# PROBLEMS TO WORK ON
(a) Answer these from the passage on paged LDAP results in PHP, one per line:
(i) Which RFC describes the server control used for paged results?
(ii) What control-oid does the paged control use?
(iii) What page size does the code assign to $pageSize?
Mark each answer (i), (ii), (iii) to match.
(b) Rewrite everything in the passage on paged LDAP results in PHP from "So we can setup" down to "1, $pageSize, 4, 0)", substituting "$pageLimit" for "$pageSize".
(c) Please pick up the passage on paged LDAP results in PHP where it stops and carry it on.

(PASSAGE SHOWN Opens)

To make it short right from the beginning: it’s currently not possible to use paged results from an Active Directory with an unpatched PHP (ext/ldap).

Let’s take a closer look at what’s happening.

Active Directory uses a server control to accomplish server-side result paging. This control is described in RFC 2696 “LDAP Control Extension for Simple Paged Results Manipulation” . LDAP controls, which come in the flavors “server” and “client”, are extensions to the LDAP protocol to provide enhancements – result paging is one example, password policy is another one. Generally ext/ldap offers an access to LDAP control extensions via its ldap_set_option() and theLDAP_OPT_SERVER_CONTROLS and LDAP_OPT_CLIENT_CONTROLS option respectively. To setup the paged control we do need the control-oid, which is 1.2.840.113556.1.4.319, and we need to know how to encode the control-value (this is described in the RFC). The value is an octet string wrapping the BER-encoded version of the following SEQUENCE (copied from the RFC):

realSearchControlValue ::= SEQUENCE {
    size    INTEGER (0..maxInt),
                     -- requested page size from client
                     -- result set size estimate from server
    cookie  OCTET STRING
}

So we can setup the control prior to executing the LDAP desired query:

$pageSize    = 100;
$pageControl = array(
    // the control-oid
    'oid'        => '1.2.840.113556.1.4.319',
    // the operation should fail if the server is not able to support this control
    'iscritical' => true,
    // the required BER-encoded control-value
    'value'      => sprintf ("%c%c%c%c%c%c%c", 48, 5, 2, 1, $pageSize, 4, 0)

(PASSAGE SHOWN Closes)
(SOURCE MATERIAL Opens)

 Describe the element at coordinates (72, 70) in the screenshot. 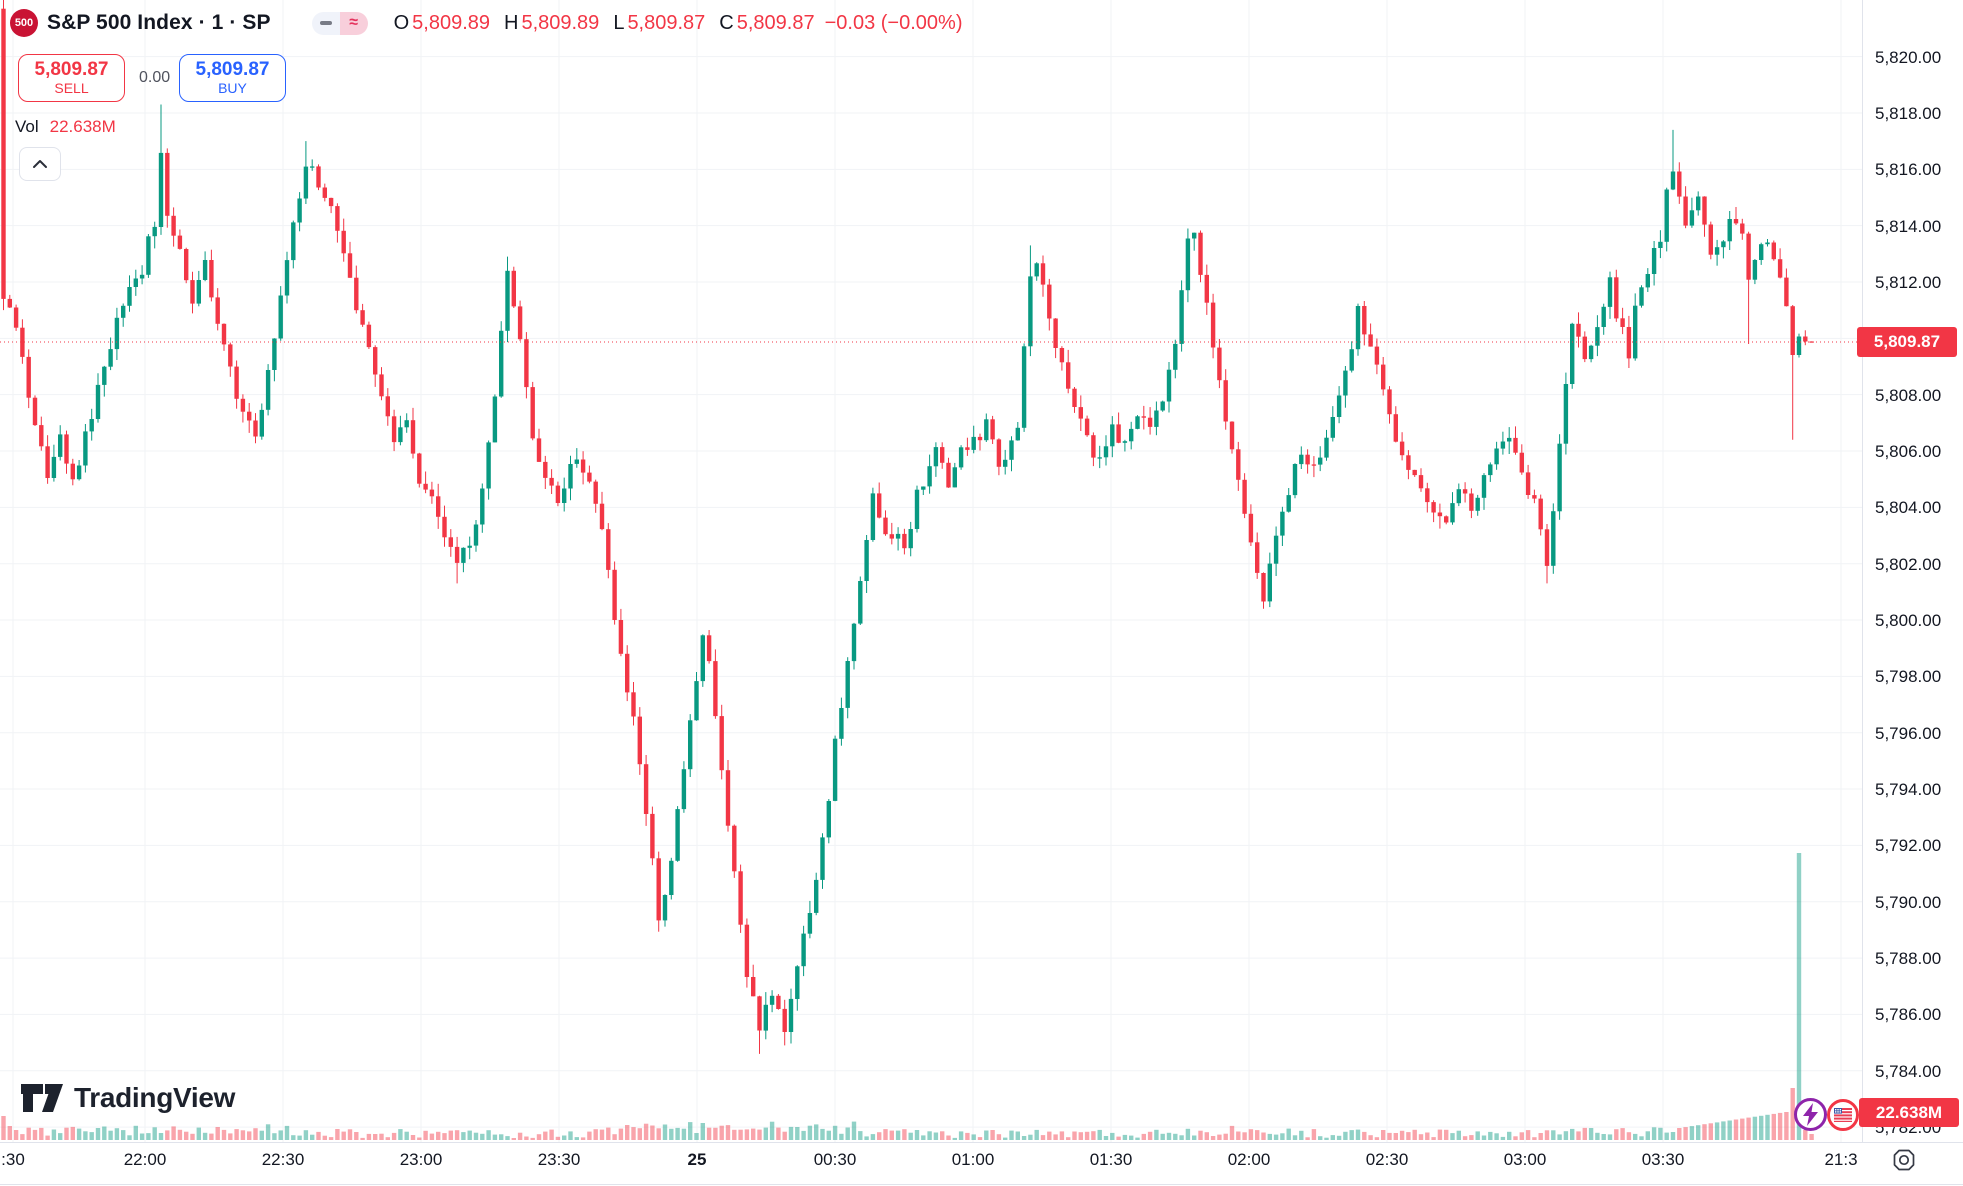

I see `sell-price: 5,809.87` at that location.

(SOURCE MATERIAL Closes)

# RESULTS FOR THE EXERCISE
(a)
(i) RFC 2696, "LDAP Control Extension for Simple Paged Results Manipulation"
(ii) 1.2.840.113556.1.4.319
(iii) 100

(b)
So we can setup the control prior to executing the LDAP desired query:

$pageLimit    = 100;
$pageControl = array(
    // the control-oid
    'oid'        => '1.2.840.113556.1.4.319',
    // the operation should fail if the server is not able to support this control
    'iscritical' => true,
    // the required BER-encoded control-value
    'value'      => sprintf ("%c%c%c%c%c%c%c", 48, 5, 2, 1, $pageLimit, 4, 0)

(c)
);

This allows us to send a paged query to the LDAP/AD server. But how do we know if there are more pages to follow and how do we have to send a query to get the next page of our result set?

The server responds with a result set that includes the required paging information – but PHP lacks a method to retrieve exactly this information from the result set. In fact ext/ldap provides the required function (ldap_parse_result()) but it fails to expose the required seventh and last argument serverctrlsp from the C function ldap_parse_result() in the LDAP API, which contains exactly the information we need to requery for consecutive pages. If we had this argument available in our PHP code, using paged controls would be straight forward:

$l = ldap_connect('somehost.mydomain.com');
$pageSize    = 100;
$pageControl = array(
    'oid'        => '1.2.840.113556.1.4.319',
    'iscritical' => true,
    'value'      => sprintf ("%c%c%c%c%c%c%c", 48, 5, 2, 1, $pageSize, 4, 0)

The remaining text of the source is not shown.